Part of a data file
----

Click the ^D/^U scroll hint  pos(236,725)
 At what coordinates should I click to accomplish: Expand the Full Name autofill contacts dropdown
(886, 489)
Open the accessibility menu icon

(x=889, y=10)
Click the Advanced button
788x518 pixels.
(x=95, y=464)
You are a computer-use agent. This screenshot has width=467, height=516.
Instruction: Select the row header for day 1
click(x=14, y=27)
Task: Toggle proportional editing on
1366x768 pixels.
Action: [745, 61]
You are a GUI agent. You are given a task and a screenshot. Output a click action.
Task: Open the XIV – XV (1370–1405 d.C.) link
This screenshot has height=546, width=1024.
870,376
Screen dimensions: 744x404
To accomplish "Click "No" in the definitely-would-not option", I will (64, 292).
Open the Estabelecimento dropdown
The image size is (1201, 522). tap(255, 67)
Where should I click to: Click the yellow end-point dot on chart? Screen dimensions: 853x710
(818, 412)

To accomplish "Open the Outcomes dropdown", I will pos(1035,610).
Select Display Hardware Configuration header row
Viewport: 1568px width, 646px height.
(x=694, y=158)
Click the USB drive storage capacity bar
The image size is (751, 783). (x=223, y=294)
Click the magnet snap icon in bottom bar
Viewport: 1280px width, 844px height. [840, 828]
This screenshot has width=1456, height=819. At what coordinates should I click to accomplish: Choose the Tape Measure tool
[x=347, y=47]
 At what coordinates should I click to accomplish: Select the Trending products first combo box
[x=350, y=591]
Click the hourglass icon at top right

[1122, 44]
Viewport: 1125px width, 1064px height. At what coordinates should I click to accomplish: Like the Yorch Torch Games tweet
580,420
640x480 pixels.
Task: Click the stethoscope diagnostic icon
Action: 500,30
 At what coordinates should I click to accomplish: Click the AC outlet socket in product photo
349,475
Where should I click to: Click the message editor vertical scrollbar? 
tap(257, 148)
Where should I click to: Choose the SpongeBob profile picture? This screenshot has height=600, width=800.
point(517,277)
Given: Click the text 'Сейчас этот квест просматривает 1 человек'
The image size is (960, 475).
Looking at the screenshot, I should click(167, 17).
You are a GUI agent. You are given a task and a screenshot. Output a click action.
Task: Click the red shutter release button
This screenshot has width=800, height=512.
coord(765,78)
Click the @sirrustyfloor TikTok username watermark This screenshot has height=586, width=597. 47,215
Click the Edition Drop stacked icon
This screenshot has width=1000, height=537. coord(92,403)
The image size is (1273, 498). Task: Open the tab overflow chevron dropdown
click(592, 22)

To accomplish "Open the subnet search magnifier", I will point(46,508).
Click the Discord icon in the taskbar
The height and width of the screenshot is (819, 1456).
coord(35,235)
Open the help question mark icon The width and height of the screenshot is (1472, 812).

----

** Description of the task **
Turn the lines of the records above, from the line containing "Given: Click the" through the line containing "click(592, 22)", into a JSON list of strings with one string per line. Leave out any blank lines.

** Solution to this problem **
[
  "Given: Click the text 'Сейчас этот квест просматривает 1 человек'",
  "The image size is (960, 475).",
  "Looking at the screenshot, I should click(167, 17).",
  "You are a GUI agent. You are given a task and a screenshot. Output a click action.",
  "Task: Click the red shutter release button",
  "This screenshot has width=800, height=512.",
  "coord(765,78)",
  "Click the @sirrustyfloor TikTok username watermark This screenshot has height=586, width=597. 47,215",
  "Click the Edition Drop stacked icon",
  "This screenshot has width=1000, height=537. coord(92,403)",
  "The image size is (1273, 498). Task: Open the tab overflow chevron dropdown",
  "click(592, 22)"
]